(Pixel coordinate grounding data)
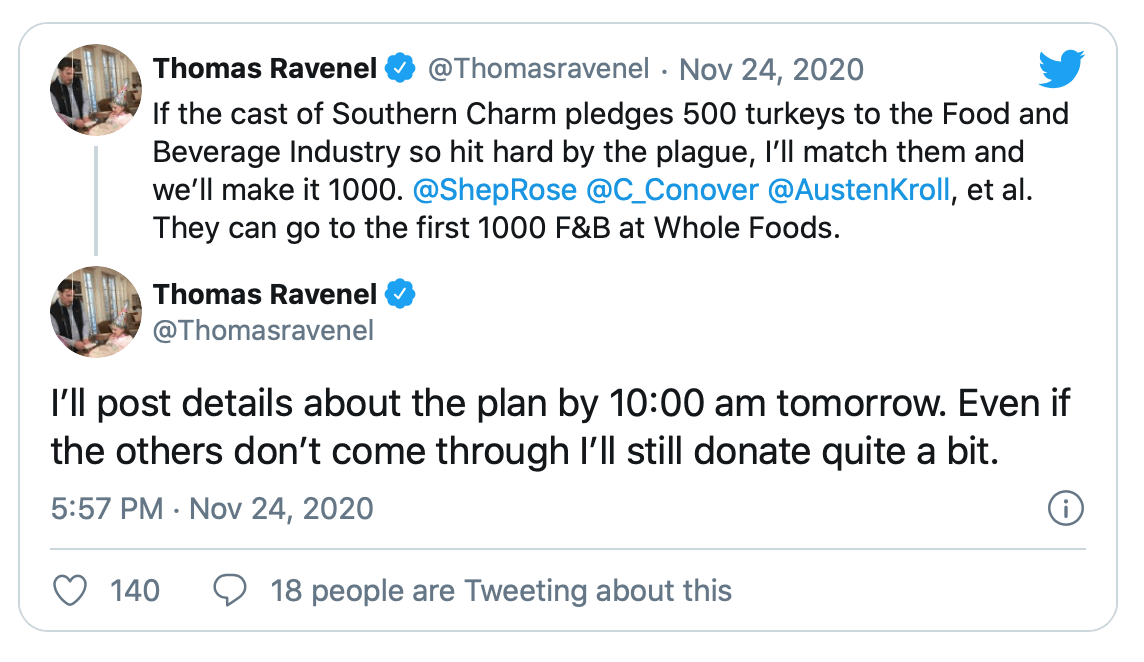Click the 140 likes count

tap(135, 590)
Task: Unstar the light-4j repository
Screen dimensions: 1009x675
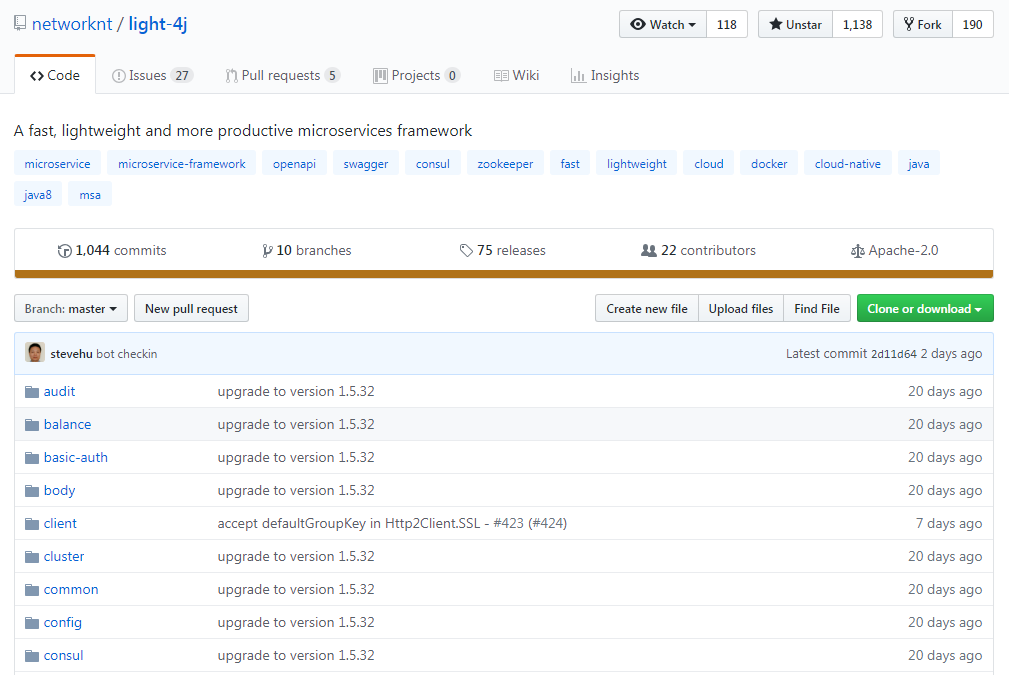Action: (795, 25)
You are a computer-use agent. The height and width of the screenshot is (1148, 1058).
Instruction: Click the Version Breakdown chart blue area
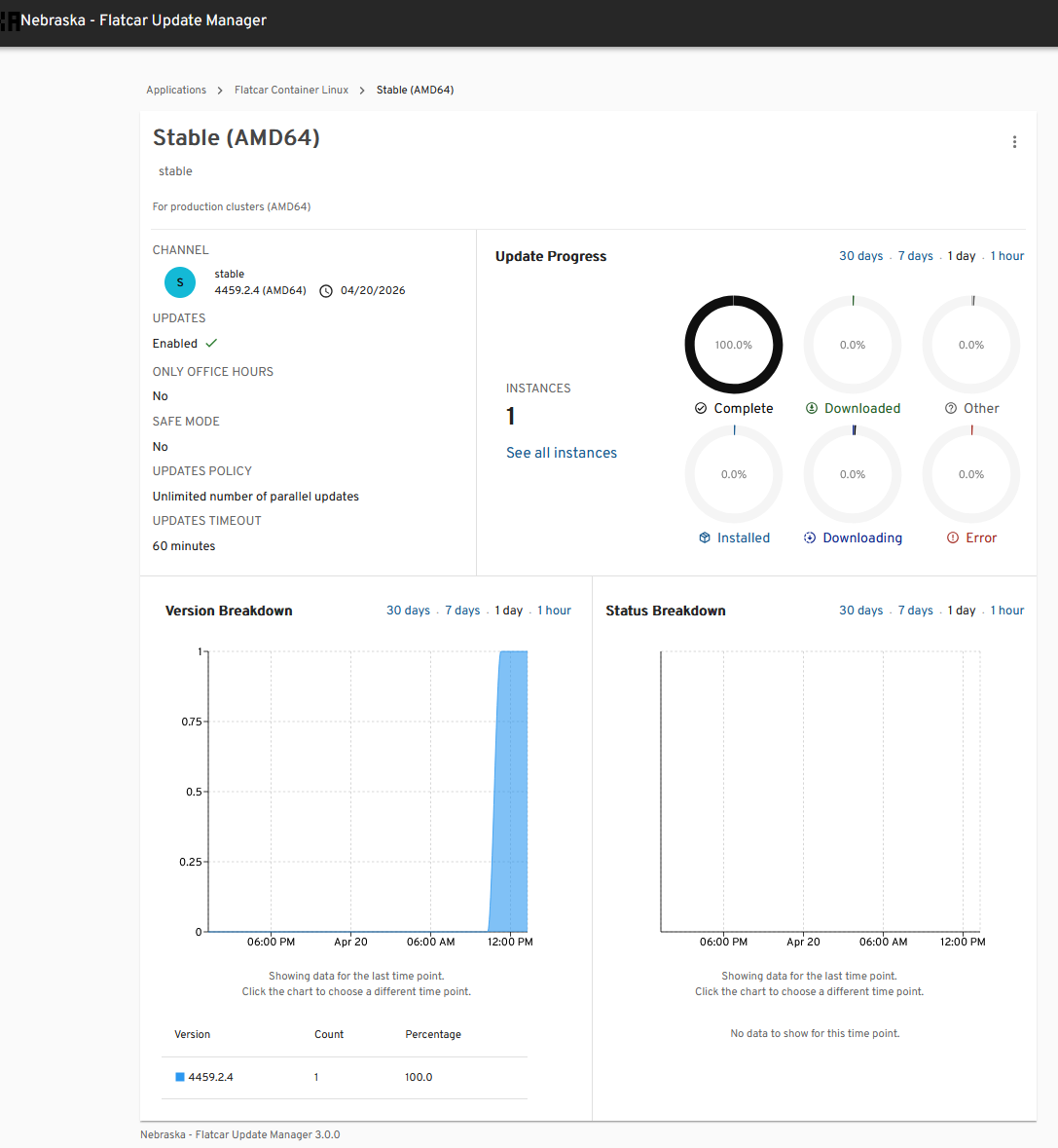click(512, 798)
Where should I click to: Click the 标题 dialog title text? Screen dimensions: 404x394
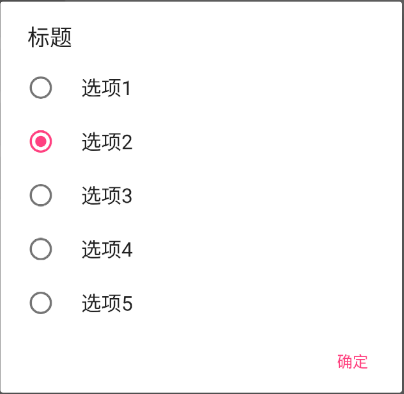50,37
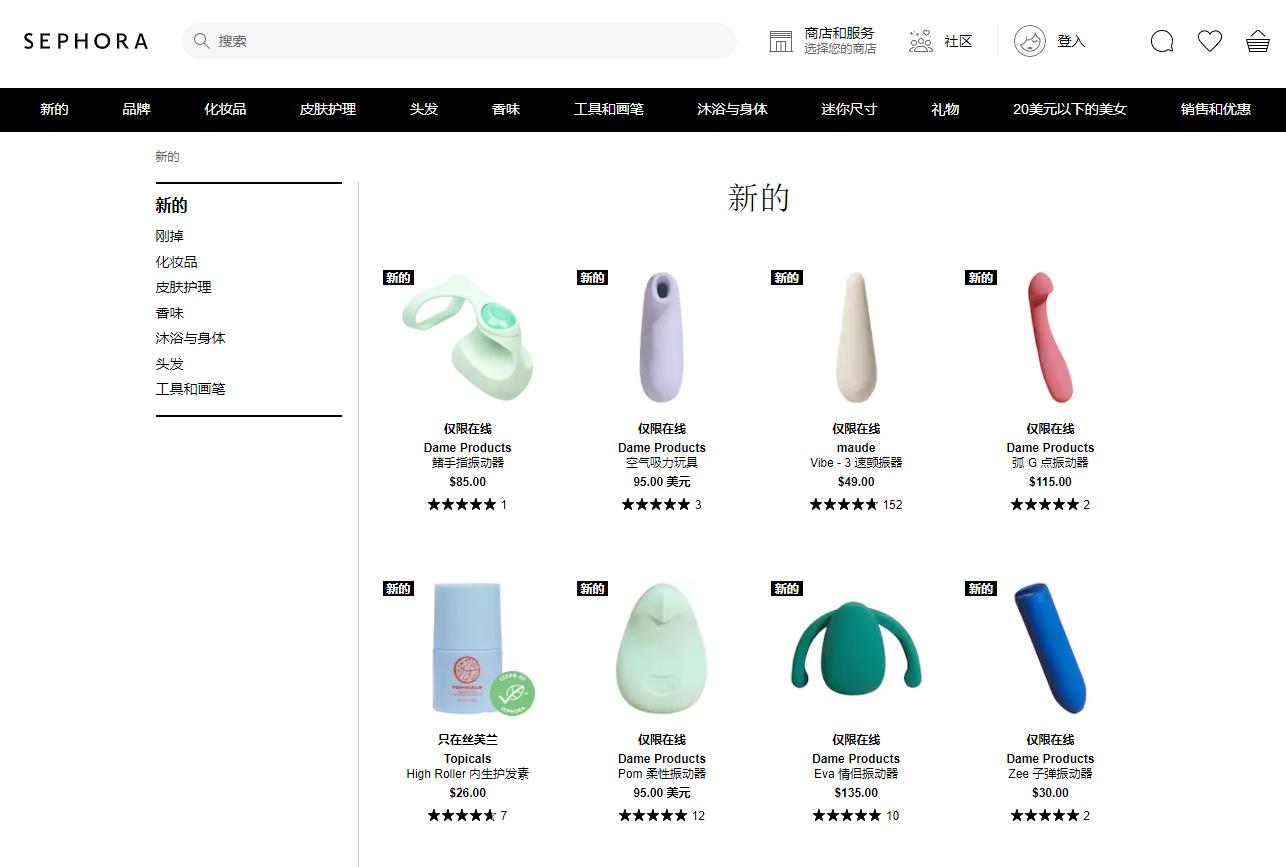Screen dimensions: 1286x867
Task: Select 工具和画笔 in the left sidebar
Action: tap(190, 389)
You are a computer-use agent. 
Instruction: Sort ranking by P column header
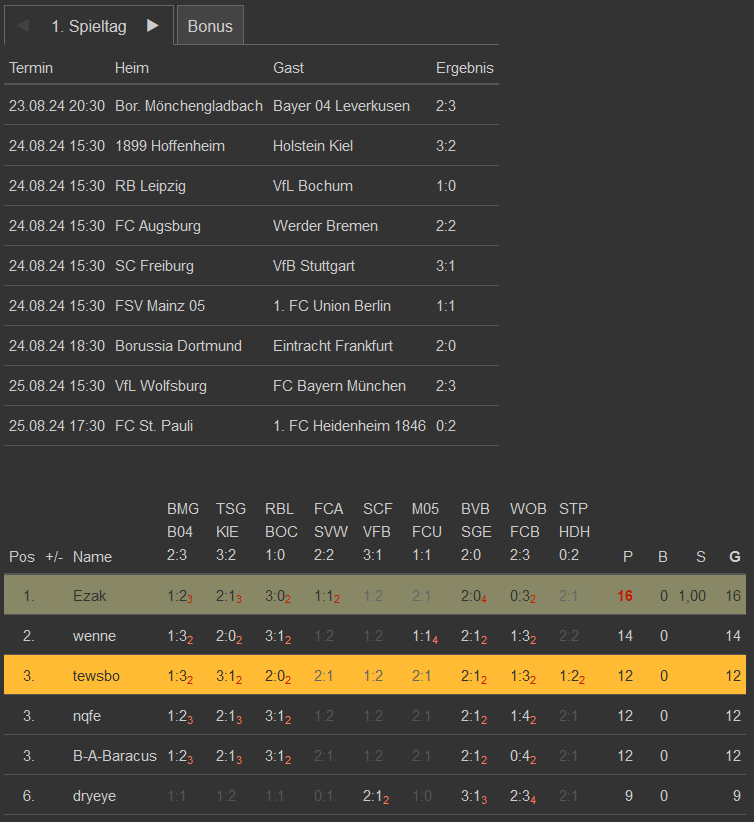click(627, 556)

▸ **What you need to do**: Your task is to transcribe exactly the lines from the one containing "Task: Unstar the light-4j repository" through the final line of the entries above, pictures excluded.

▸ **Problem solution**:
Task: Unstar the light-4j repository
Screen dimensions: 1009x675
Action: (795, 25)
You are a computer-use agent. The height and width of the screenshot is (1148, 1058).
Instruction: Click the Version Breakdown chart blue area
click(512, 798)
Where should I click to: Click the 标题 dialog title text? Screen dimensions: 404x394
50,37
Screen dimensions: 1286x867
Task: Select 工具和画笔 in the left sidebar
Action: tap(190, 389)
You are a computer-use agent. 
Instruction: Sort ranking by P column header
click(627, 556)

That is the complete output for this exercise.